- EXERCISE TASK A -
Transcribe the stretch of the regression article from "plt.scatter(x, y)" through "or exactly 1.".

- ARTICLE -
***
Single Variable Regression¶

In this section, we will review single variable regression as taught in Data 8 and consider ways of quantifying the error of our line of best fit. We will also use data from the March 2012 Current Population Survey and the NLSY79 dataset to practice fitting some single variable regressions.

Regression in Data 8¶

Suppose we have some data that look like this:

np.random.seed(42)
x = np.random.uniform(0, 10, 100)
noise = np.random.randn(100) * 4
y = 1.5 * x + noise

plt.figure(figsize=(8,6))
plt.scatter(x, y)
plt.xlabel('$x$_standard')
plt.ylabel('$y$_standard');

      
    

In Data 8 we learned that $x$ and $y$ above have some correlation coefficient $r$ , which is a measure of the strength of the linear relationship between the two variables. The correlation coefficient is calculated as

$r = \frac{1}{n}\sum^n_{i=1} \left ( \frac{x_i - \hat{\mu}_x}{\hat{\sigma}_x} \right ) \left ( \frac{y_i - \hat{\mu}_y}{\hat{\sigma}_y} \right )$

where $n$ is the number of observations and $\hat{\mu}_x$ and $\hat{\sigma}_x$ are the observed mean and standard deviation of a variable $x$ .

It looks like there is some positive linear association between $x$ and $y$ such that larger values of $x$ correspond to larger values of $y$ . We therefore expect $r$ to be some positive number between 0 and 1, but not exactly 0 or exactly 1.

First, let’s convert the data (stored in the arrays x and y) to standard units. To convert a set of data points to standard units, we subtract out the mean of the data and scale by the standard deviation. This has the effect of changing the data so that the data in standard units have mean 0 and standard deviation 1. Below we construct a function that does this.

$x_{su} = \dfrac{x - \mu_x}{\sigma_x}$

def standard_units(array):
    return (array - np.mean(array)) / np.std(array)

x_standard = standard_units(x)
y_standard = standard_units(y)

The plot looks the same as before, except now the axes are scaled such that we measure $x$ and $y$ in standard units. Now recall that $r$ is calculated as the average of the product of two variables, when the variables are measured in standard units. Below we define a function that calculates $r$ , assuming that the inputs have already been converted to standard units.

def correlation(x, y):
    return np.mean(x * y)

What is the correlation between these two variables?

correlation(x_standard, y_standard)

0.7351364076052979

Recall from Data 8 that we use $r$ to form a line called the regression line, which makes predictions for $y$ given some $x$ . Our prediction for $y$ in standard units is $r \cdot x$ . If we want to fit this regression line in the original units, recall that the slope of this line is given by

$\text{slope} = r \cdot \dfrac{\hat{\sigma}_y}{\hat{\sigma}_x}$

and the intercept is given by

$\text{intercept} = \hat{\mu}_y - \text{slope} \cdot \hat{\mu}_x$

Our regression line will have the form

$y = \hat{\alpha} + \hat{\beta} x$

where $\hat{\alpha}$ is the intercept from above and $\hat{\beta}$ the slope.
***
- EXERCISE TASK B -
Rewrite the records from the line containing "The width and height of the screenshot is (737, 737)." through the line containing "pyautogui.click(x=5, y=4)", both lines included, and keep the requests. Multiply every coordinate in the answers by 1.95 and round each result to a whole number, with halves rounded up, and return only those lines.

[Extracted data entries]
***
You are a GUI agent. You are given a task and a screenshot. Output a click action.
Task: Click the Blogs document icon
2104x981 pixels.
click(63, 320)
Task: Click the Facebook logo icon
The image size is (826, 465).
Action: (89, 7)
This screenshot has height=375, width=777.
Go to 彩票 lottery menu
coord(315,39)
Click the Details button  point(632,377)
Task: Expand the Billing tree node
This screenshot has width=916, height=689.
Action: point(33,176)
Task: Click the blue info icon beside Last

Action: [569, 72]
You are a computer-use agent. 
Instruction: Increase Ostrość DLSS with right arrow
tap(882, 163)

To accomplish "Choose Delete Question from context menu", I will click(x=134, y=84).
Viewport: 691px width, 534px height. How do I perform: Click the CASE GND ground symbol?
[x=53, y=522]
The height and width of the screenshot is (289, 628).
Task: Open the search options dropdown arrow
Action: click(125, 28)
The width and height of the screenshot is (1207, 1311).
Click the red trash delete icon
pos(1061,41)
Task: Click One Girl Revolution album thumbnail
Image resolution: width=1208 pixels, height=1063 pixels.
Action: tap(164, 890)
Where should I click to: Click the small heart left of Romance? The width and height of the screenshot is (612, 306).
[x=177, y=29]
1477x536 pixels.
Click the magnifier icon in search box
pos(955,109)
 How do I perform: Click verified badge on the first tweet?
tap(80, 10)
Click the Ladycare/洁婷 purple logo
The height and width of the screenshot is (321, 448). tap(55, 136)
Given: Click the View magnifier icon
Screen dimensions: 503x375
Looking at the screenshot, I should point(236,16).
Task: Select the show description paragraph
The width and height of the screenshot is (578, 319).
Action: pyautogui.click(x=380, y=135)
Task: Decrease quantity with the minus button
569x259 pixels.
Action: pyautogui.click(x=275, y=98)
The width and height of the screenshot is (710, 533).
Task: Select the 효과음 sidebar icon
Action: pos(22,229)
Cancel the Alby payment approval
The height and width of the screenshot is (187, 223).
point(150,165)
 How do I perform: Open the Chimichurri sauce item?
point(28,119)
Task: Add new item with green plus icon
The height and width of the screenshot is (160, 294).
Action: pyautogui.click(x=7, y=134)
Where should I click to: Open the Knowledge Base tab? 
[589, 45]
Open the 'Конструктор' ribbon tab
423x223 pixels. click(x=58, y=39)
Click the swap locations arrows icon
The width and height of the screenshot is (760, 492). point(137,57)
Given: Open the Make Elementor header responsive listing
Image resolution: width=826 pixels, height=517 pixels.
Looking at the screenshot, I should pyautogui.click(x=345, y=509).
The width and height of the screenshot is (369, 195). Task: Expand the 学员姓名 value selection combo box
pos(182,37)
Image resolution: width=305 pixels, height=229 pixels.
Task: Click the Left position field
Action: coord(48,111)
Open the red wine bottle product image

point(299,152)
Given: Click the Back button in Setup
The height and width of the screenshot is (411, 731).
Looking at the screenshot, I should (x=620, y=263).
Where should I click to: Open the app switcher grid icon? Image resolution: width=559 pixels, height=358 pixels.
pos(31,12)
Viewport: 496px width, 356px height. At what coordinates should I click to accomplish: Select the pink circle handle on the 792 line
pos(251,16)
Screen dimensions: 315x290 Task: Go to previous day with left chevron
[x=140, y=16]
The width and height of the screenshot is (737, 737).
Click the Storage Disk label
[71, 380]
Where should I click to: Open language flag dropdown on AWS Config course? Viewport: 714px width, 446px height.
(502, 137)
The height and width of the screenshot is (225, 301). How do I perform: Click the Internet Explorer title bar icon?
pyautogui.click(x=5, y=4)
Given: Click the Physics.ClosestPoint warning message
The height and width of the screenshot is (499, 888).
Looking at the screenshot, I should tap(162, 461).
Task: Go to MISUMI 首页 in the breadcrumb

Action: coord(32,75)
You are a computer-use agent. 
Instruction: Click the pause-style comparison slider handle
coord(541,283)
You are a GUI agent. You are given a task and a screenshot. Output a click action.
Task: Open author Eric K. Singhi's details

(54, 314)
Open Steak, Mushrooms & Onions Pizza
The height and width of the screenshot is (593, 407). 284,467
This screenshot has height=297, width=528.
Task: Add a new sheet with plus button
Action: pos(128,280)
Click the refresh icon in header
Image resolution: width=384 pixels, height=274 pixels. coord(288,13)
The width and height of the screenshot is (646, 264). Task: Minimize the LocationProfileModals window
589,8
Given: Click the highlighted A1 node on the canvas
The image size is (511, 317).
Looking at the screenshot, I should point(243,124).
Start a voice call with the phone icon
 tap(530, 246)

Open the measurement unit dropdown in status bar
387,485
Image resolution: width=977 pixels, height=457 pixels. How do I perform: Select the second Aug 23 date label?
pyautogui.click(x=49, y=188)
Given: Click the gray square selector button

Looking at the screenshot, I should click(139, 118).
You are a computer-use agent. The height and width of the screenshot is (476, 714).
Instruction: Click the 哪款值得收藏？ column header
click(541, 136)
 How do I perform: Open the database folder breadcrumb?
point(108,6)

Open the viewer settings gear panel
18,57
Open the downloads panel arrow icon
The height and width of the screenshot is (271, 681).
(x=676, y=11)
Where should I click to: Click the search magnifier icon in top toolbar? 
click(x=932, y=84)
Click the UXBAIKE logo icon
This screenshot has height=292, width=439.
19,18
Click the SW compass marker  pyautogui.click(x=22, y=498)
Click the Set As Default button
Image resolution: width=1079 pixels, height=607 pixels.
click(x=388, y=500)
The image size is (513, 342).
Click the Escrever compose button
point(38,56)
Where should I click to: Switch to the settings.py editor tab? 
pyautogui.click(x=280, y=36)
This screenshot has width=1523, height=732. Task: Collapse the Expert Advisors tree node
***
- CORRECT RESULT A -
plt.scatter(x, y)
plt.xlabel('$x$_standard')
plt.ylabel('$y$_standard');

      
    

In Data 8 we learned that $x$ and $y$ above have some correlation coefficient $r$ , which is a measure of the strength of the linear relationship between the two variables. The correlation coefficient is calculated as

$r = \frac{1}{n}\sum^n_{i=1} \left ( \frac{x_i - \hat{\mu}_x}{\hat{\sigma}_x} \right ) \left ( \frac{y_i - \hat{\mu}_y}{\hat{\sigma}_y} \right )$

where $n$ is the number of observations and $\hat{\mu}_x$ and $\hat{\sigma}_x$ are the observed mean and standard deviation of a variable $x$ .

It looks like there is some positive linear association between $x$ and $y$ such that larger values of $x$ correspond to larger values of $y$ . We therefore expect $r$ to be some positive number between 0 and 1, but not exactly 0 or exactly 1.

- CORRECT RESULT B -
The width and height of the screenshot is (737, 737).
Click the Storage Disk label
[138, 741]
Where should I click to: Open language flag dropdown on AWS Config course? Viewport: 714px width, 446px height.
(979, 267)
The height and width of the screenshot is (225, 301). How do I perform: Click the Internet Explorer title bar icon?
pyautogui.click(x=10, y=8)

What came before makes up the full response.